Williams’ line of argument brought a response from Redemptorist Fr. Brian Johnstone, one of Rome’s foremost moral theologians. Herewith Johnstone's reply:
“Probably the best account of papal teaching on peace and war in the modern era is that by Joseph Joblin, L' église et la guerre: conscience, violence, pouvoir (Paris: Desclée de Brouwer, 1988). Papal rejection of war in this period goes back to Benedict XV and was a component of what developed into a doctrine on peace and war of which the main points were: (1) War is not inevitable, in other words, war is not tied to human nature, so that there will always be war; (2) War is not worthy of humankind; (3) Peace is possible; (4) Active involvement for peace is a moral imperative; (5) Specifically, the arms race ought to be done away with.
“A reading of Pope John Paul II’s statements on the theme makes it clear that he is not basing his opposition to war simply on the consequentialist argument that any war would entail the risk of nuclear war, and that the effects of nuclear war would be so terrible as to outweigh any conceivable benefit.
“The clearest statement he made was that contained in his address to the diplomatic corps in January 2003:
‘No to war’! War is not always inevitable. It is always a defeat for humanity . . . I say this as I think of those who still place their trust in nuclear weapons and of the all-too-numerous conflicts which continue to hold hostage our brothers and sisters in humanity.
It is quite clear that the Pope's rejection of war is not based simply on the fear of nuclear war."
I offered Williams a chance to comment. His response:
“My intervention was not a review of just war theory but rather a discourse on the need for an increasing role of international law in the contemporary world and specifically the underlying reasons for the Church's push for international legal structures.
“I think it is important to note that I never said nor implied that the church's anti-war stance is merely the fruit of fear of all-out war and mutual destruction. What I said was rather that the conciliar document Gaudium et spes calls for a reevaluation of war based on the new hazards of weapons of mass destruction.
“I noted that in situations where ius in bello just war criteria, specifically proportionality and discrimination, are rendered impossible by the nature of the weapons being employed, ius ad bellum criteria can never be adequately satisfied. Therefore the possibility of a just war becomes radically diminished. That I take to be the thrust of Gaudium et spes’ reevaluation of war.

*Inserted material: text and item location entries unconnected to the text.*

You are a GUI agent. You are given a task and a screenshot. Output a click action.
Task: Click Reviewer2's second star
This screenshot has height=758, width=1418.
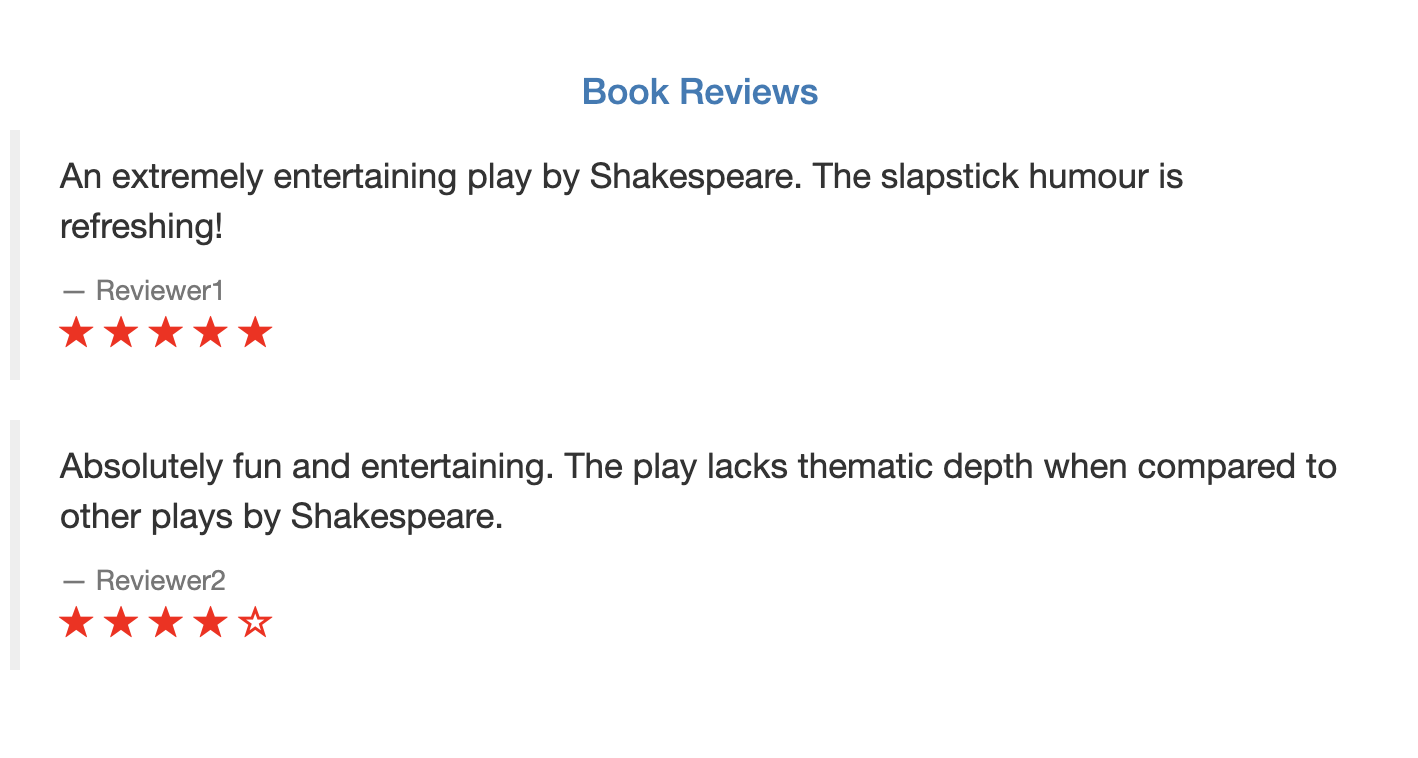tap(121, 623)
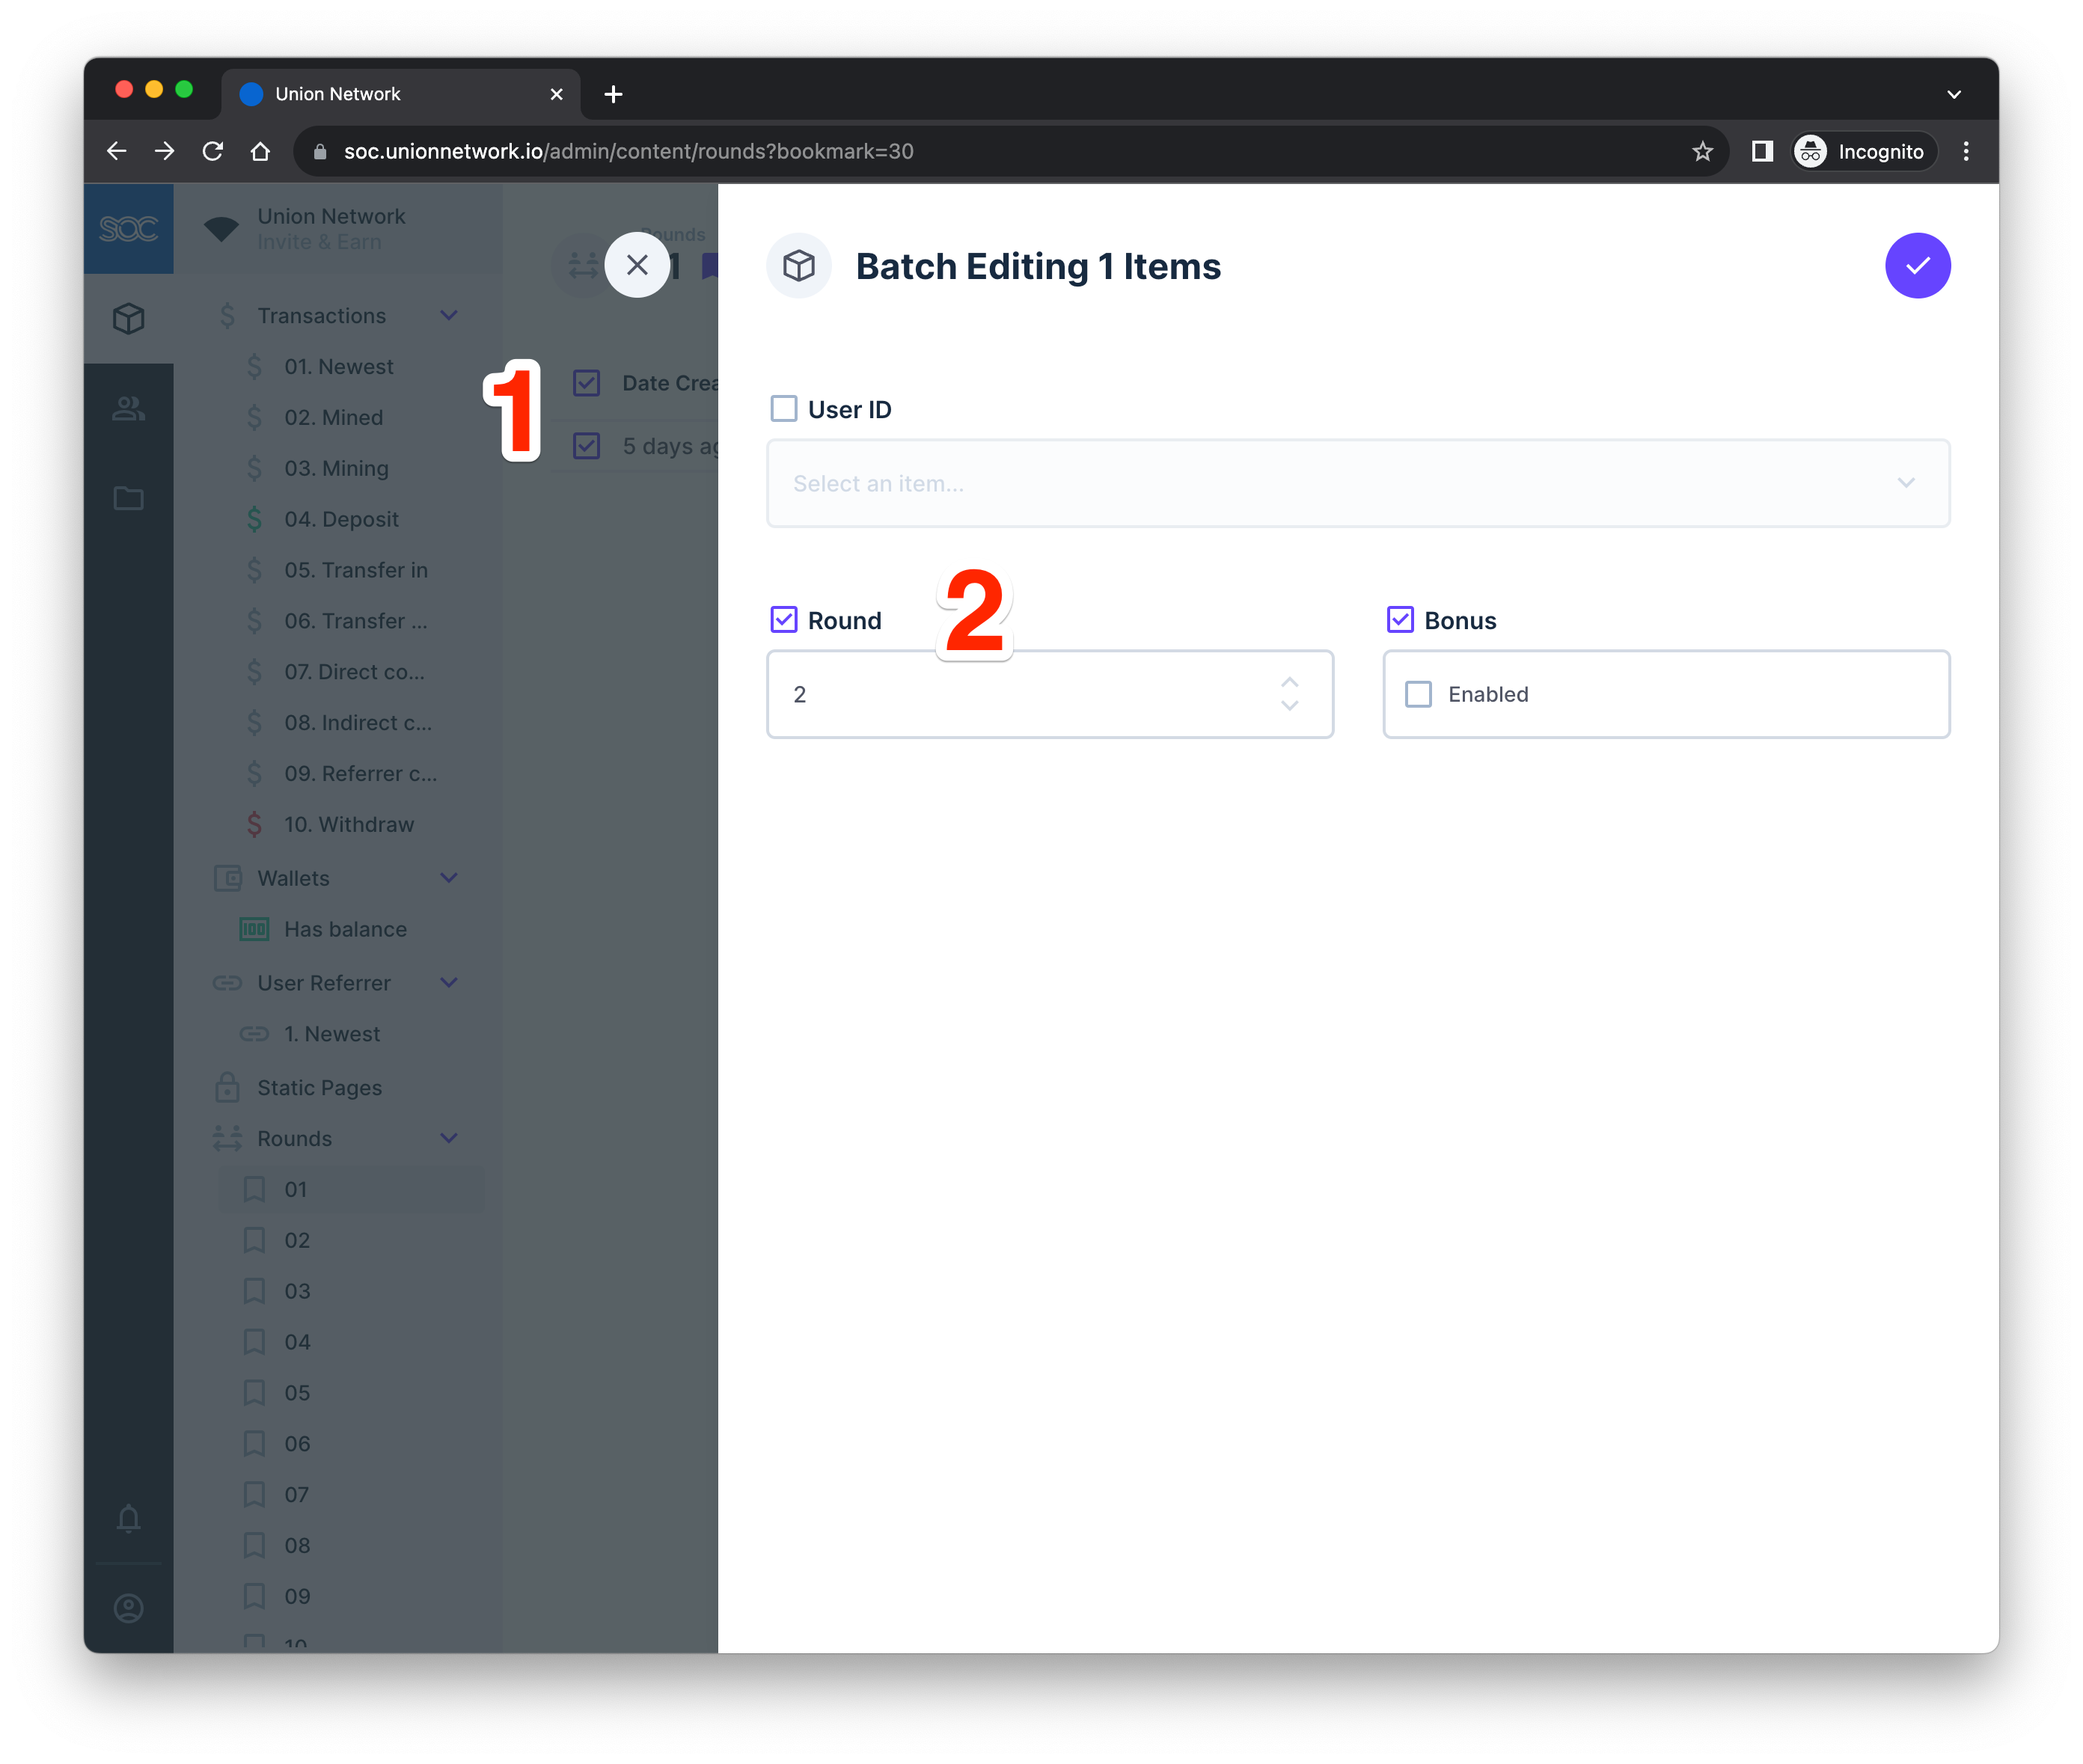Open the Select an item dropdown
2083x1764 pixels.
pyautogui.click(x=1357, y=483)
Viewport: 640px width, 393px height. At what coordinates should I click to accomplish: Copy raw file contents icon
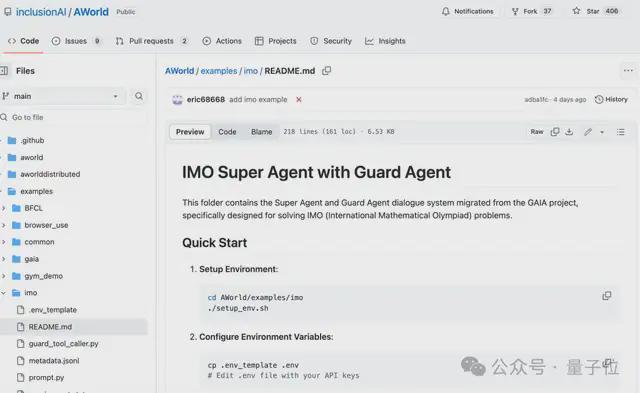[x=555, y=132]
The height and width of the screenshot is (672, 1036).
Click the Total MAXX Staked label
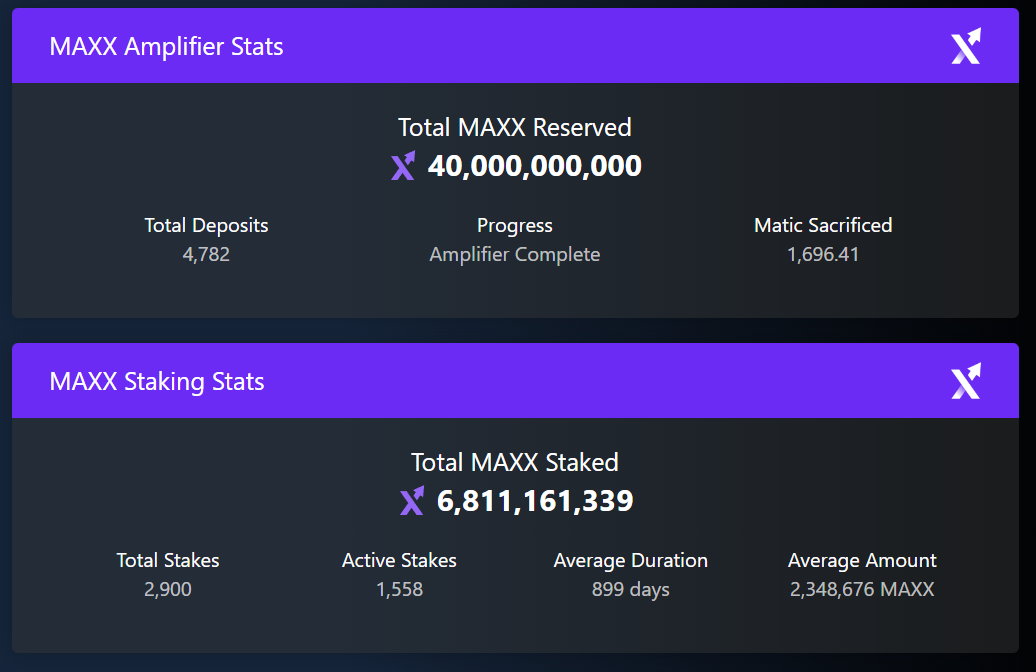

“I stand by my statement that technological advances in precision conventional weapons does attenuate somewhat the evaluation called for by the council, not in its basic presumption against war and the need to phase out war altogether (I made that clear elsewhere in my intervention), but in specific instances where recourse to the use of armed force may be deemed necessary.
“In other words, I would never say that the bias against war needs reviewing, but that a nearly absolute prohibition of war because of the inability to guarantee in bello criteria needs attenuating. They are two different things, at least as I see it.”